The typical organization is just not set up to work from home. Assuming you can overcome all the VPN challenges, you still miss the coffee chatter. In some meetings, the telecommuting worker is absent, or literally muted. Suddenly, during the coronavirus outbreak, the entire organization is working remote, tempted by the refrigerator, the laundry, infinite YouTube over your shoulder, even childcare. Here are a few tips I’ve learned in a career of remote work, while dealing with difficult coworkers and mutually exclusive deadlines. There’s a simple checklist at the end. If checklists aren’t your friend now, just wait. They may be soon.

SEE: IT pro’s roadmap to working remotely (free PDF) (TechRepublic)

Think in terms of deliverables

Earlier I mentioned the distractions. If you’ve been working remotely for a week or two, you might have realized that the distractions can take your entire day. The “guideposts” that used to exist to get work done are delayed or removed entirely.

When I work remotely I reorient my day around work, generally slicing it into work pieces that take three hours or less of concentrated time. For a programmer, that may be a feature. A manager may schedule one-on-one meetings; a project manager may need to make sure that other people complete their deliverables. Take a step back and all of these begin to look like our friend, the humble to-do list, with a twist.

The time to make the to-do list is not first thing in the morning, but the night before. Fifteen minutes before ending work, clean things up to a place where you will have a good “jump off” then next day. After that, make the to-do list. Personally, I create a simple one-page document in Mac Pages and leave it on my desktop, with two major groups, business and personal. Sometimes I make the effort of sorting by categories such as “finish, start, plan” or effort, as in “less than five minutes or more than five minutes.”

If you feel the need to work at night, knock out those things that take less than five minutes. Just do them. The next morning, don’t open your email. Start by planning the day—including time for those major deliverables.

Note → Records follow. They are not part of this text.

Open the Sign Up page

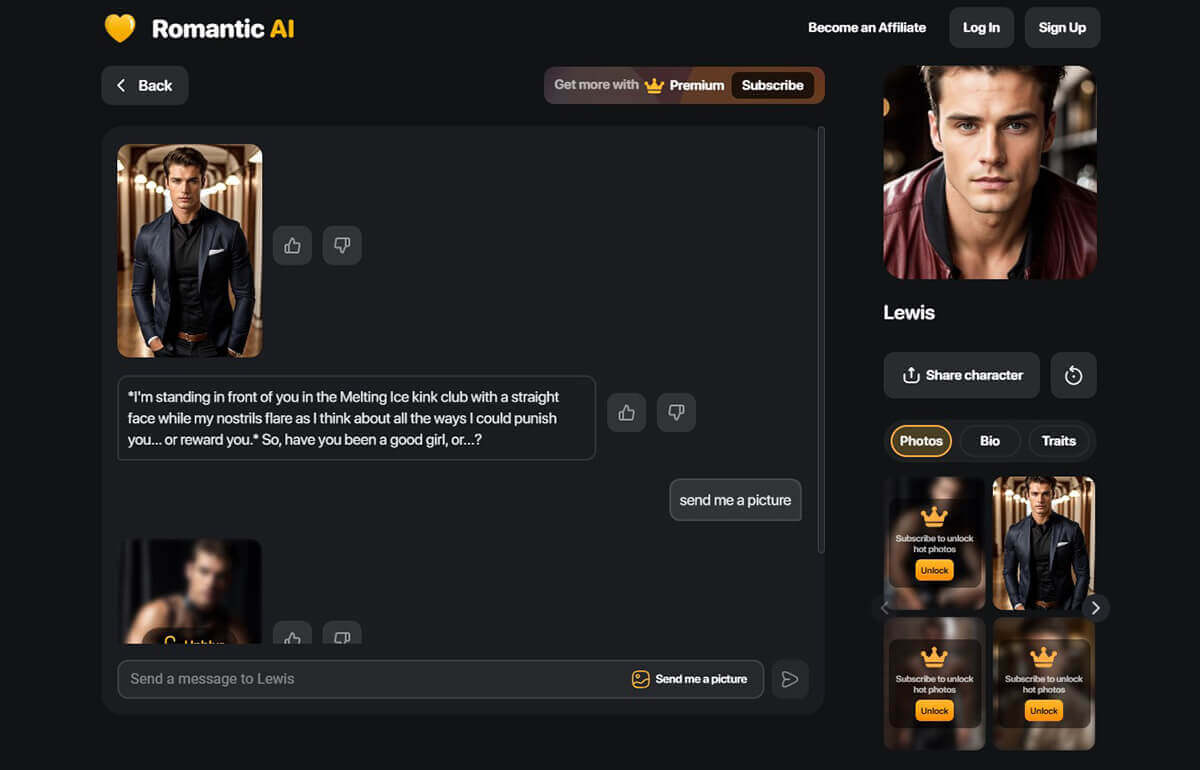tap(1062, 28)
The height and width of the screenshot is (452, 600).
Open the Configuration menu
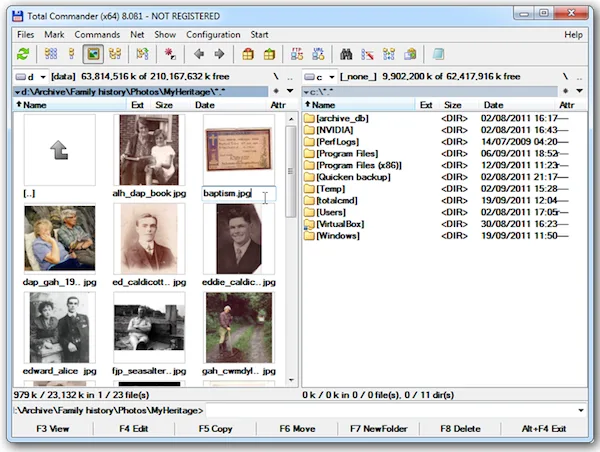pyautogui.click(x=213, y=35)
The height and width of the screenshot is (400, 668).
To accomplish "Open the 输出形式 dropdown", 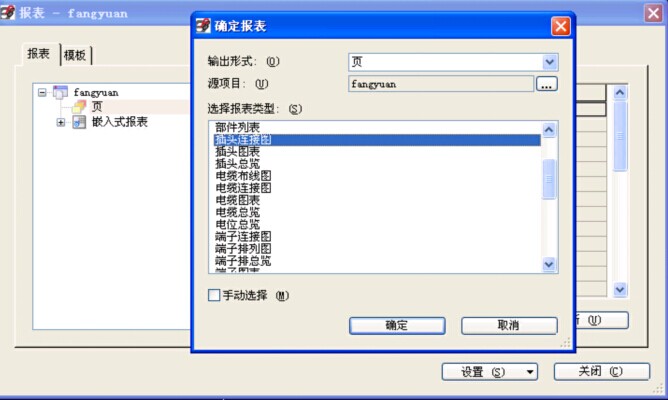I will tap(549, 62).
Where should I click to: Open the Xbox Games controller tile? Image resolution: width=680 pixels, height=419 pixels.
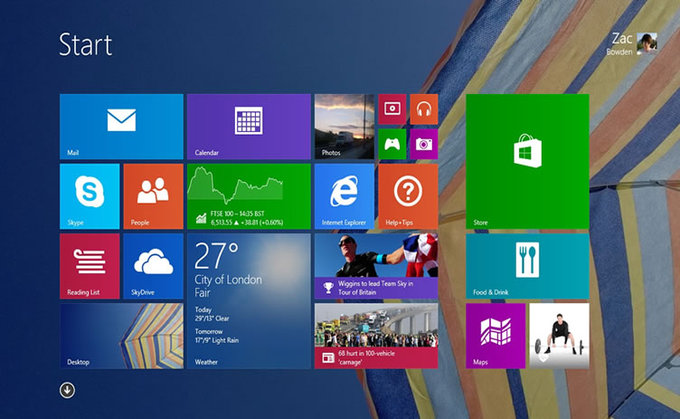392,144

Grant Cardone, the master sales trainer, uses the phrase “white space on the calendar is the devil.” In other words, if you don’t plan your day, you will get sucked into the [coronavirus] news cycle, your Twitter feed, or your Facebook friends. So schedule the day, and the time, including a morning break, an afternoon break, and lunch. Extend the breaks a bit, if you’d like, to include time for checking email and social media.

During your heads-down time, put the phone out of arm’s reach and close everything but your single maximized productivity app.

Follow this advice and you’ll have at least four productive hours per day, which, amazingly, will be more than most people.

Protect your body

If you actually find it easy to do yoga, take walks, and eat healthy, you can skip this section.

The rest of us run the risk of being sucked into looking at a screen 16 hours a day. If that is you, you can do a few simple things to make like a little better. Consider a morning ritual to get into work, such as a walk. For an after-work ritual, consider cleaning your desk. My current desktop has gone a few days without that ritual. The pile of papers are a living example of extra work-in-progress.

Put the phone away during the breaks and you’ll need to actually walk over to it. At this time you can use the washroom and wash your hands.

Here in Michigan it’s still easy enough to get a week’s worth of bananas, celery, and carrots. If you really can’t control the snacking, throw out the junk food and force breakfast and snacks to be decent.

Finally, plan something to do for at least an hour after work, and the hour before bed, that is not staring at a screen. After work, take a walk, use a treadmill, or lift something heavy. Small children work well for this.

Of course, these are just the things that have worked well for me. I don’t claim to have the discipline to do them all, all the time. Now for that checklist … and I’m off to take a break.

Checklist for effective telecommuting

  • Make a to-do list.
  • Knock out the quick wins. If it takes < 5 minutes, don't make a to-do list. JUST DO IT.
  • Plan your day. Including breaks for email. People can wait. “An empty schedule is the devil.”
  • Turn off interruptions during focused time.
  • Do not “do that later.”
  • Track the work that is blocked and work in progress.
  • Keep a clean physical desk and desktop.
  • Sure, have a PJ day or two. But in general, develop a morning going to work ritual. This can include a brief walk around the block.
  • Get up and move your body every hour if you have to.
  • Do not go from on screen (work) to another (TV/phone).
  • Be intentional about reconnecting with people. Take two 15-minute phone calls during lunch.
  • Park downhill—end your day thinking about what tomorrow’s to-do list will be and in a place to dive back in.